Buat telinga, mungkin ia cuma
sekedar kalimat jahat. Buat otak, sama dengan ketika seorang ibu-ibu naik motor
yang tiba-tiba pindah jalur di depan kamu, tanpa memberikan lampu sein. Atau
sebuah tusukkan pisau di punggung. Mendadak. Otak menerjemahkannya dengan
menekan sekresi Dopamin dan Serotonin. Lalu memproduksi tiga hormon: Adrenalin,
Kortisol, dan Norepineprin dalam konsentrasi tinggi. Dunia medis menyebut
mereka sebagai “tiga serangkai hormon stress.”
Tahap 1: Kehilangan Dopamin
dan Serotonin
Lucy Brown, Ph.D, Ilmuan
Neurobiology di Albert Einstein College of Medicine di New York bilang,
berkurangnya Dopamin dan Serotonin ini efeknya sama dengan sakau penderita
kecanduan kokain. Tubuh justru menginginkan kedua zat “pemuas batin” itu dalam
porsi yang besar. Sementara, kejadian yang baru kita alami, sama sekali tidak
bisa membantu memulihkan komposisi kedua hormon ini dalam darah.
Mood terasa diaduk-aduk.
Kiamat seperti sudah di depan mata. Tidak ada yang paham apa yang terjadi dalam
diri kita. Sangat tertekan.

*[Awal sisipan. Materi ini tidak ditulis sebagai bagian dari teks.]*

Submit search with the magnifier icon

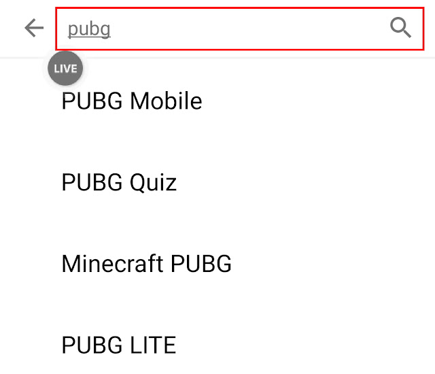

Beberapa orang ada yang kecanduan dengan rasa sakit
macam ini. Kadang meluangkan waktu sendirian. Mengarang dalam pikiran apapun
yang sebetulnya tidak pernah terjadi hanya untuk merangsang efek sakit seperti
di atas, berulang kali.
Tahap 2: Meningkatnya Tiga
Serangkai Hormon Stress
Setiap kaget, otak akan
memerintahkan sekresi Adrenalin segera. Bersama Norepineprin ia akan memacu
jantung, mempompa tekanan darah dan kadar gula dalam darah begitu tinggi.
Sampai kita terjaga. Fokus dan terhindar dari bahaya yang menyebabkannya.
Sering disebut dengan respon “Lawan atau Menghindar.”
Reaksi “lawan atau menghindar” ini punya dorongan yang sangat kuat. Tidak jarang orang yang patah hati cenderung fokus dengan apa yang ia kerjakan sebagai pengalih perhatian. Saat fokusnya ke karir, ia sukses luar biasa. Fokus ke usaha, jadi pengusaha. Fokus ke tanaman, jadi seorang botanist. Fokus ke makanan, jadi gendut.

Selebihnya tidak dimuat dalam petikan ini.